Dass Finnen gerne mit Klischees spielen, die es von ihrem Land gibt, zeigt sich auch bei der Band Vaaralliset huulet in der Stadtbücherei. Sie nimmt das vom Veranstalter-Duo Kulturamt und Stadtmarketing ausgerufene „Nordlichter“-Motto nicht als bloßes Licht-Dekor. Sie geht mit ihren Landsleuten ins Gericht: „Die Sonne geht nicht unter, und die Menschen trinken bis zur Besinnungslosigkeit“, beschreibt die deutsch-finnische Sängerin Claudia Jochen das Mittsommerfest. Das war mutig angesichts der dort versammelten Bürger mit den gleichen Wurzeln. Makaber beschreibt sie die vielen Todesfälle durch Ertrinken im Umfeld jener Festivitäten detailliert als „Volkssport“ in drei Disziplinen mit vielen „Gewinnern“. Sie begründet die Liebe der Finnen zum Tango mit den Worten: „Wir sind glücklich, wenn wir traurig sind.“

Wortgewaltige Jugendliche stellt ihre Dichtkunst vor

Auch die jungen Leute beim Poetry Slam des Jugendhauses vor Bücher Lack in der Cannstatter Straße sprechen unverblümt aus, was sie denken und empfinden. Gereimt oder auch nicht, lustig, traurig bis hysterisch rufen sie die Worte hinaus. Das ist ein offener und öffentlicher Wettbewerb der kleinen jugendlichen Kunst: Das Publikum entscheidet über Platz und Sieg durch die Lautstärke des Applauses. Von Liebesgeschichten über erfolglose Zeitreisen, über die Persiflage auf Fußball-WM und Fernsehberichterstattung zur peinlichen persönlichen, nicht jugendfreien, aber ironisch vorgestellten Erotik. Zensur gibt es dabei nicht, trotz anwesender Kinder: „Da werden manche Eltern heute Abend einige Fragen zu beantworten haben“, lautet der Veranstalterkommentar nur.
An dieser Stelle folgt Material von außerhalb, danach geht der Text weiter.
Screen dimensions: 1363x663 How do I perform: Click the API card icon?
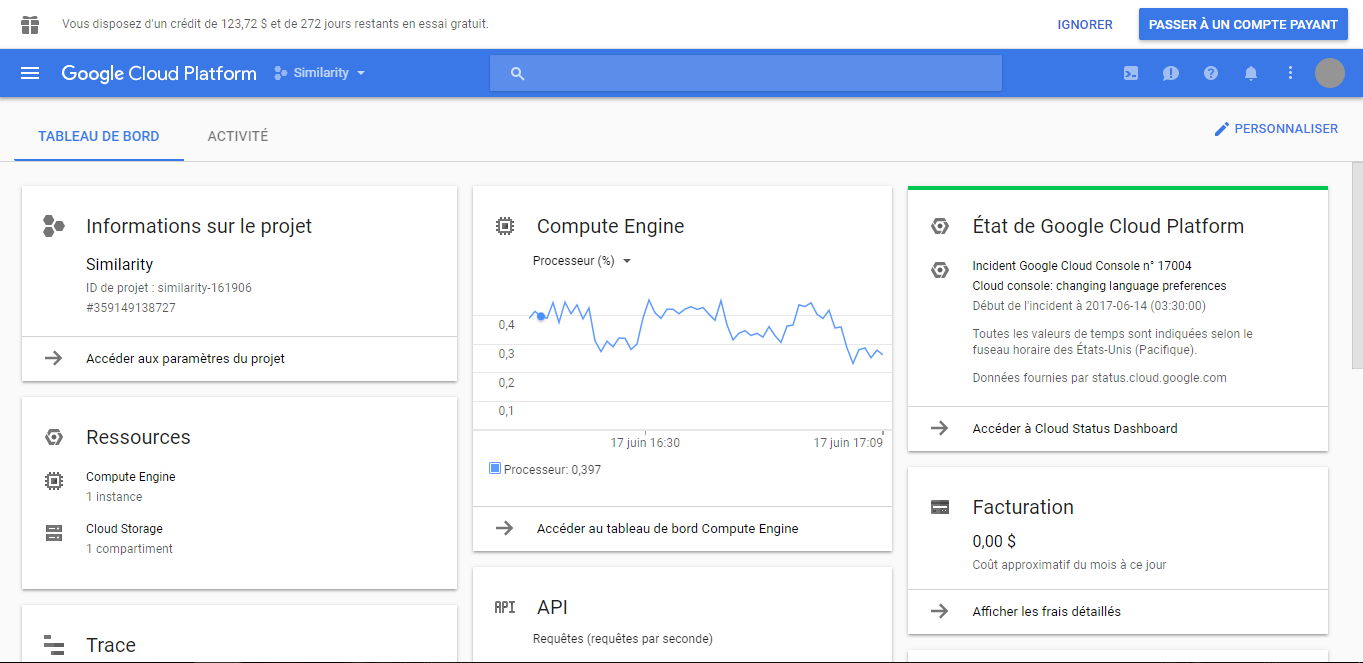pyautogui.click(x=504, y=606)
Die skurril geschmückten Drahtesel der Bike Night

Als die Nacht schon hereingebrochen ist, schwingt sich ein kleines Grüppchen von passionierten Radfahrern auf Drahtesel mit leuchtendem Schmuck oder gar einer Fackel. Bürgermeisterin Beatrice Soltys tritt heftig in die Pedale und bringt ein windschnittiges, mit grün leuchtender Girlande ausgestattetes Velo-Taxi rund um die Wohncity auf Touren. Diese „Bike Night“ ist der Abschluss der Stadtradeln-Aktionsphase. Der Abend geht zögerlich zu Ende, nicht nur in Gaststätten. Um kurz vor Mitternacht, als viel geschlossen ist, stehen bei „Live Light Painting“ noch immer 15 bis 20 Kinder und Erwachsene für ein Foto an.